A Valls, quienes lo jalean son los mismos que lo pasean. Podrá comprobar muy pronto el trayecto de la transversalidad catalana: un trazado hecho de de remilgos que empieza siempre por arriba, por la cúspide aparente de la pirámide social, allí donde se consiguen apoyos censitarios, pero nunca suficientes votos. Si se deja llevar por la frambuesa, sabrá que bajo cada umbral ronda el recuerdo de Jean Claude N. Forestier, aquel paisajista de los jardines Muñoz Ramonet, en la mansión municipalizda junto a la calle Muntaner, antigua propiedad del industrial y estraperlista, refugiado en Suiza y perseguido por la Interpol hasta su muerte. Pero para Valls, los votos de la victoria están en Gràcia, en islas singulares del Eixample, en Sants o en Ciutat Meridiana, donde se implantaron hace más de medio siglo las primeras viviendas del Congreso Eucarístico.

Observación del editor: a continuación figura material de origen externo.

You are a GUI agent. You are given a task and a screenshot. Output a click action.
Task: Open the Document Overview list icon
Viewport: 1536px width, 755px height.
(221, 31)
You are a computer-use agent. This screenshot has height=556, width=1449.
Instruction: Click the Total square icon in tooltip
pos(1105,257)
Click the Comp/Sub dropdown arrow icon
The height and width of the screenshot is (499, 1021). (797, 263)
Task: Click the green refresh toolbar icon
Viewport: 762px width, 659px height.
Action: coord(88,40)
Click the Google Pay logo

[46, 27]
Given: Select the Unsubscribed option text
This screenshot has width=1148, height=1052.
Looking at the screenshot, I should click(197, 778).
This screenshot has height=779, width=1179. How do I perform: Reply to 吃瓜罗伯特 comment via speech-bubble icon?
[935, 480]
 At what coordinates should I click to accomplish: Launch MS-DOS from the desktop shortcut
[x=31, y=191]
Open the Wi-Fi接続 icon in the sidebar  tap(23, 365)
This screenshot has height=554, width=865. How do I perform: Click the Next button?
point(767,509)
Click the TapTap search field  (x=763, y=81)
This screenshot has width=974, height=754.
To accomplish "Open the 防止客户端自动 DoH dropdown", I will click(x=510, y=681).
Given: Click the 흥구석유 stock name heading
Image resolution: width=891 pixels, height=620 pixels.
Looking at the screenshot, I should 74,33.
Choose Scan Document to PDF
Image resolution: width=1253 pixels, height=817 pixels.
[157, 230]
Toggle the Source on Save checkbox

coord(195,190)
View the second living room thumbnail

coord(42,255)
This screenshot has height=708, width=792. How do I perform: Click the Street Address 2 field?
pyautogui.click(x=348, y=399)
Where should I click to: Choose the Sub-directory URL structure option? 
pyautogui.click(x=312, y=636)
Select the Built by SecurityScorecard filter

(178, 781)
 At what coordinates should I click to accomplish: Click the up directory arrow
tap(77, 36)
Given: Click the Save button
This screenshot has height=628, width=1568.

Valls es el candidato de la Barcelona fría; podría llegar a la alcaldía con la ayuda del socialista Jaume Collboni. Sus contrincantes soberanistas buscan la imposible candidatura única o están seguros de que Alfred Bosch (ERC) ganará. Esta vez, míster Witt no tiene ninguna necesidad de conocer la panza de la bestia. Los cantonalistas de Cartagena fueron fulminados por el Estado en 1873 y apartados de la historia por la pluma de Engels. Y ahora, tantos años después, el soberanismo catalán es una confusión que pierde consenso a marchas forzadas y que pide a gritos ponerse a prueba.